Wir haben nie an das Märchen geglaubt, dass die Mandatsverluste der Sozialdemokratie verursacht worden seien durch irgendetwas, was man auch nur im entferntesten Sinne eine moralisch-politische Erneuerung der bürgerlichen Welt nennen könnte. Aber wer noch in irgendwelcher Beziehung an dies Märchen geglaubt haben sollte, der lese aufmerksam und gründlich die Rede, womit der Reichskanzler auf Bebels wuchtige Angriffe geantwortet hat, und er wird auch von der letzten Illusion geheilt sein.
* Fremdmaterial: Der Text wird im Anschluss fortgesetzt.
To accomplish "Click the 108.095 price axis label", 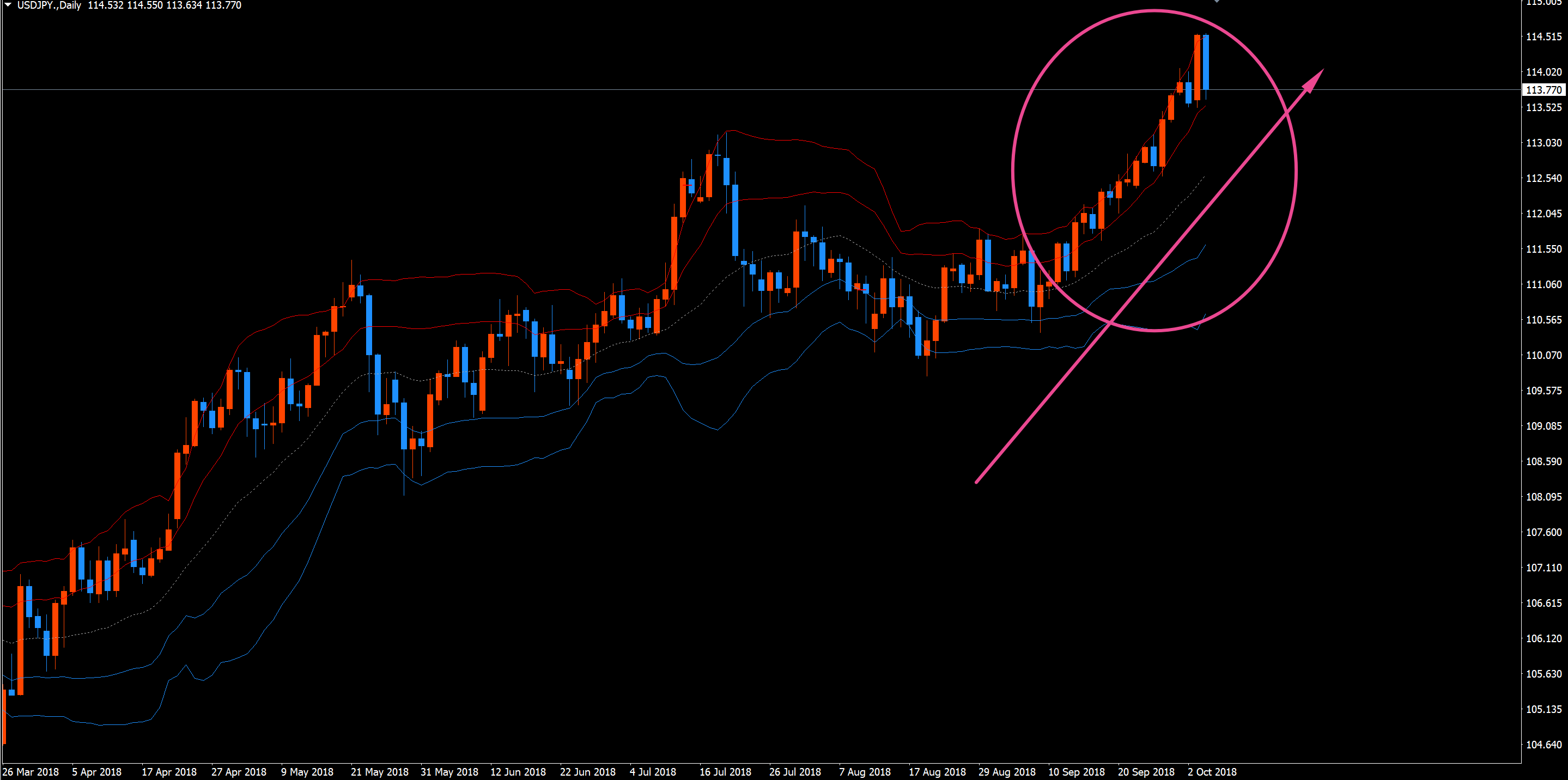I will tap(1543, 497).
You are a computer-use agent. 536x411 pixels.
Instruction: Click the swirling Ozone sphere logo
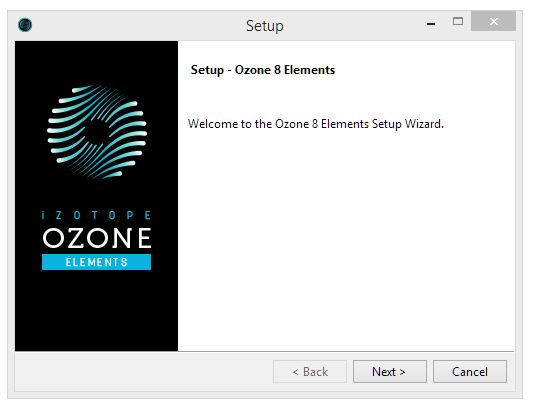(97, 132)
Dieser so genannte Staatsmann hat nicht einmal von den ersten Elementen der Arbeiterfrage eine blasse Ahnung; er operiert mit Schlagworten, die vor vierzig Jahren den Hohn selbst jedes kathedersozialistischen Professors erregten; er hat in dieser langen Zeit nichts gelernt, nicht so viel, wie ein Spatz auf seinem Schwanze davontragen könnte.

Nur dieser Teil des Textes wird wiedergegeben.